This column originally appeared on July 1, 2007
Take it from me: Old news stories never die. They get recycled, reprinted and rediscovered. Then they become not news, but history.
The notion occurred to me recently as I revisited two stories from my past. One you’ve heard of endlessly. The other, you haven’t, unless you were born and lived somewhere near Morganfield, Ky.
The better known of the stories is that surrounding the anniversary of the release of “Sgt. Pepper’s Lonely Hearts Club Band,” the psychedelic album by The Beatles that may or may not be the most widely regarded rock music accomplishment in rock’s brief history.
The album came out 40 years ago this summer, and critics have been jumping all over themselves to relive the album’s meaning, its impact on the music world and its true place in rock history. I’ve been revisiting the story because it was one of the last albums I had to plead with my parents to buy me.
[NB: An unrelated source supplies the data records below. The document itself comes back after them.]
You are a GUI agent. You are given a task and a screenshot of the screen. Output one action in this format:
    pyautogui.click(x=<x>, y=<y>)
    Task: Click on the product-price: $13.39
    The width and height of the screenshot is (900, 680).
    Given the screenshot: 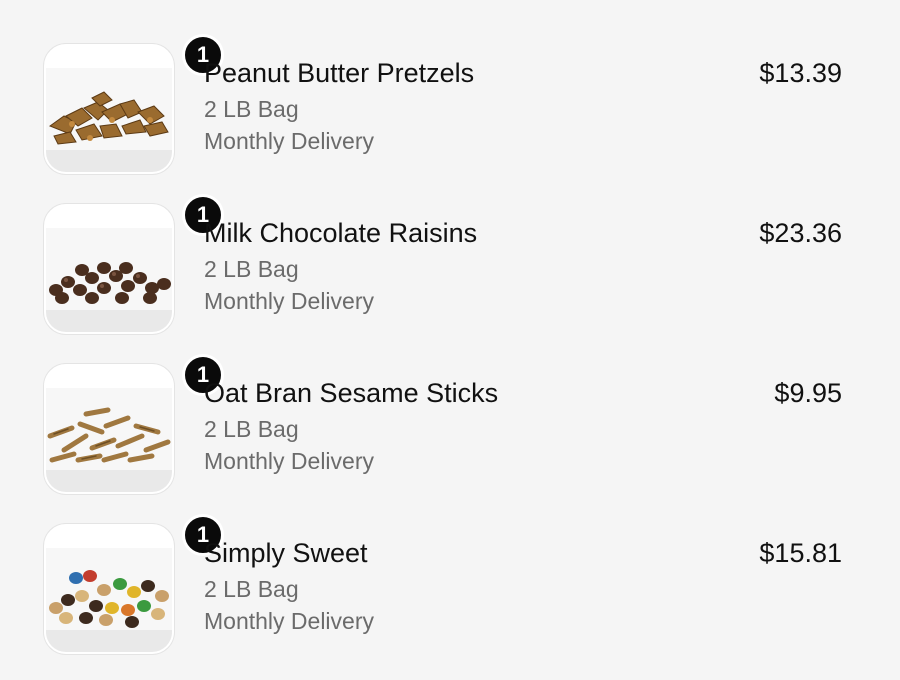 What is the action you would take?
    pyautogui.click(x=800, y=73)
    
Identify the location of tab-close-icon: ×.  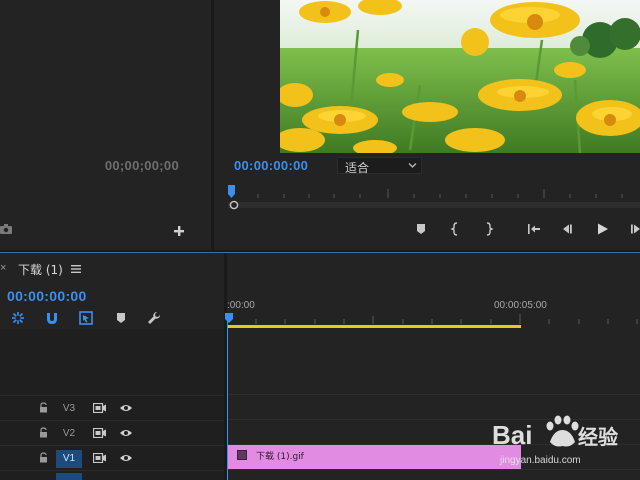
(3, 268).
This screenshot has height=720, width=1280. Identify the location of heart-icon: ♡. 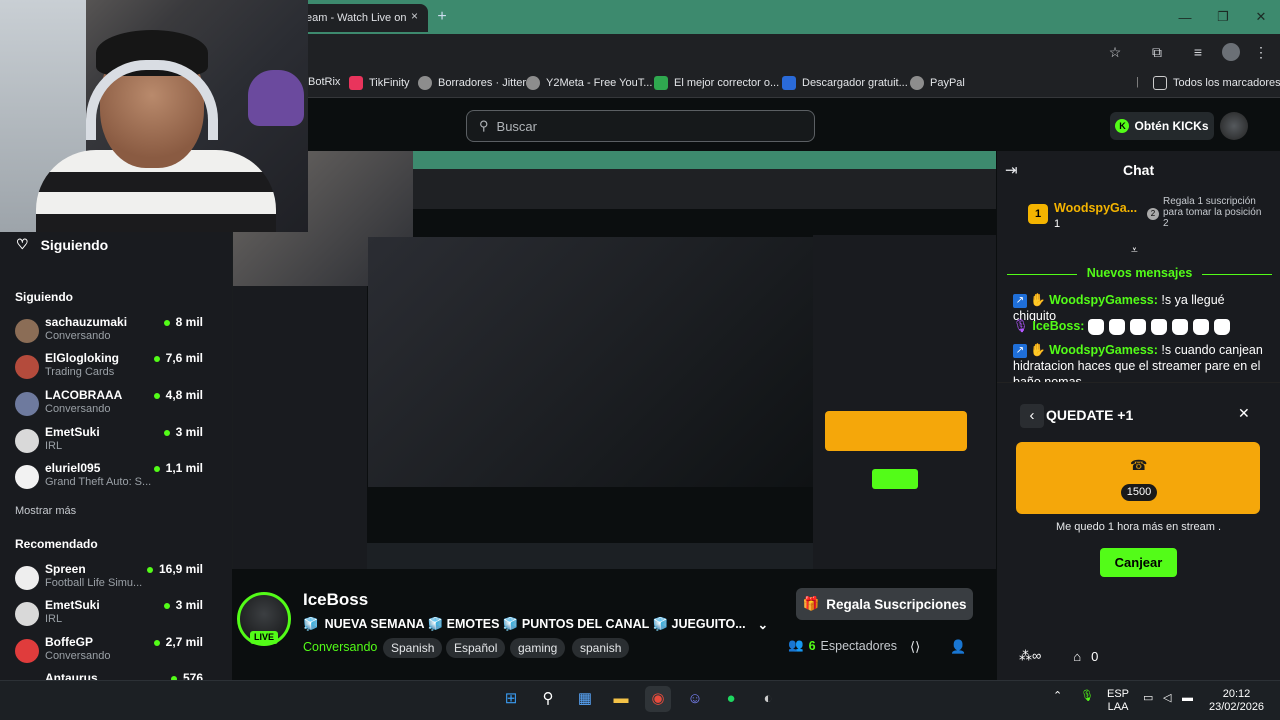
(22, 244).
In 1967, Sgt. Pepper cost $4.19 cents at the Air-Waye Record store on Ludlow Avenue in Cinncinnati, Ohio, and you could have told me it cost 50,000 gold pieces at the Inn of the Seventh Happiness in Shangi-La, Himalaya and I would have had about as much chance of buying it.
Ten-year-olds in 1967 just did not have $4.19 lying around to spend on a record, even if it was the most monumental achievement in the world of rock music.
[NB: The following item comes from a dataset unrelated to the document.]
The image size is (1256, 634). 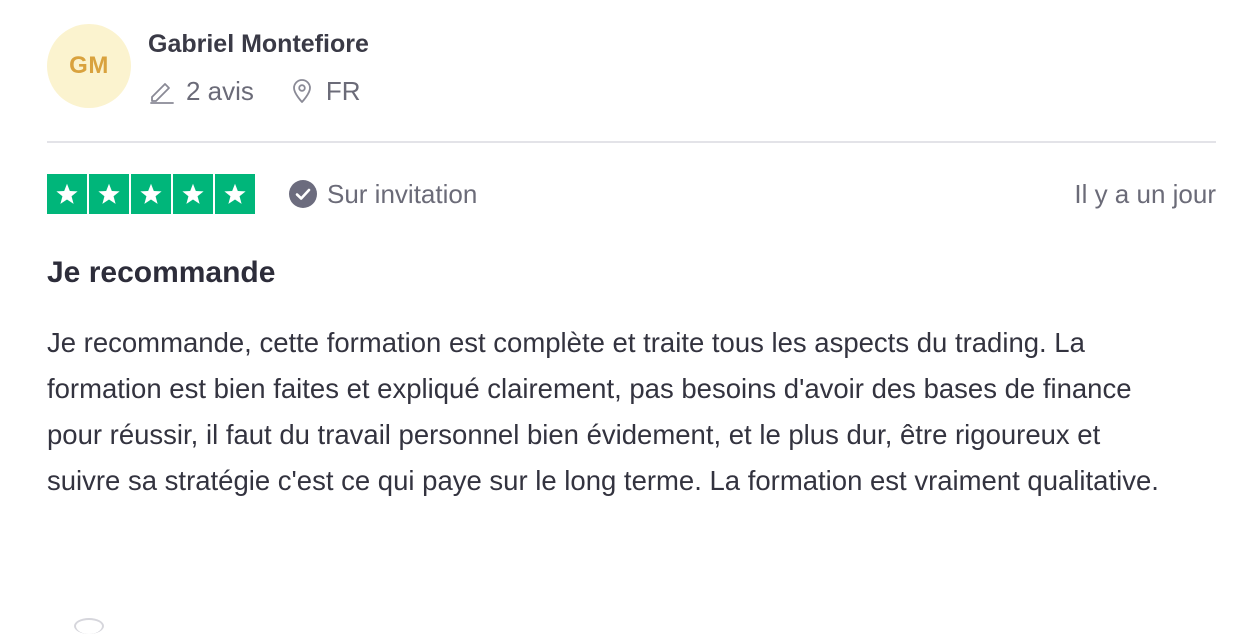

It occurred to me after reading the story of the making of Sgt. Pepper one more time that though there is little more new to be added, reading about it still makes me as happy as the day my father brought it home and I dropped our record player’s needle on the rotating vinyl and started singing along.
The other story came jumping back at me a few weeks ago after having slept undisturbed in my memory for the better part of three decades.
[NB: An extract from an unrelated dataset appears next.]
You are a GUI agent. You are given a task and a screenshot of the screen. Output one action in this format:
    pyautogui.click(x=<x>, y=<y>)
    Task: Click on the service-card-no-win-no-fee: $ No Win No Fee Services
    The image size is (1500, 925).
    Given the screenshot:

At the daily news meeting at the Daily Local News, at which we review the stories available for the next day, an editor began summarizing a wire story about a group of families in Kentucky who were fighting the government to get compensation for the land that had been taken away from them in the days before World War II.
The more the editor read, the more I remembered. I had covered this same story myself in 1980 as a neophyte reporter for the Sturgis, Ky., News, circulation 3,000, just down the road from Morganfield, Ky., the county seat, where the army had built a base on land taken from farmers.
The case was in legal limbo then, and still is, I gather. But it fell to me to write something about the case month after month because, well, that is what passed for news in Sturgis, Ky., population 3,000 -- and one fewer after I’d finally had it with stories about forfeited farms and packed up for Pennsylvania and, ultimately, to writing stories about Andy Dinniman.
Nostalgic nonetheless, I went through my old news clippings from Sturgis looking for whatever I had filed on the Morganfield families. I found much to revisit and rediscover, but nothing of their case. I had indeed left it all behind.
I do, however, have a copy of Sgt. Pepper’s, and I’m still enjoying the show.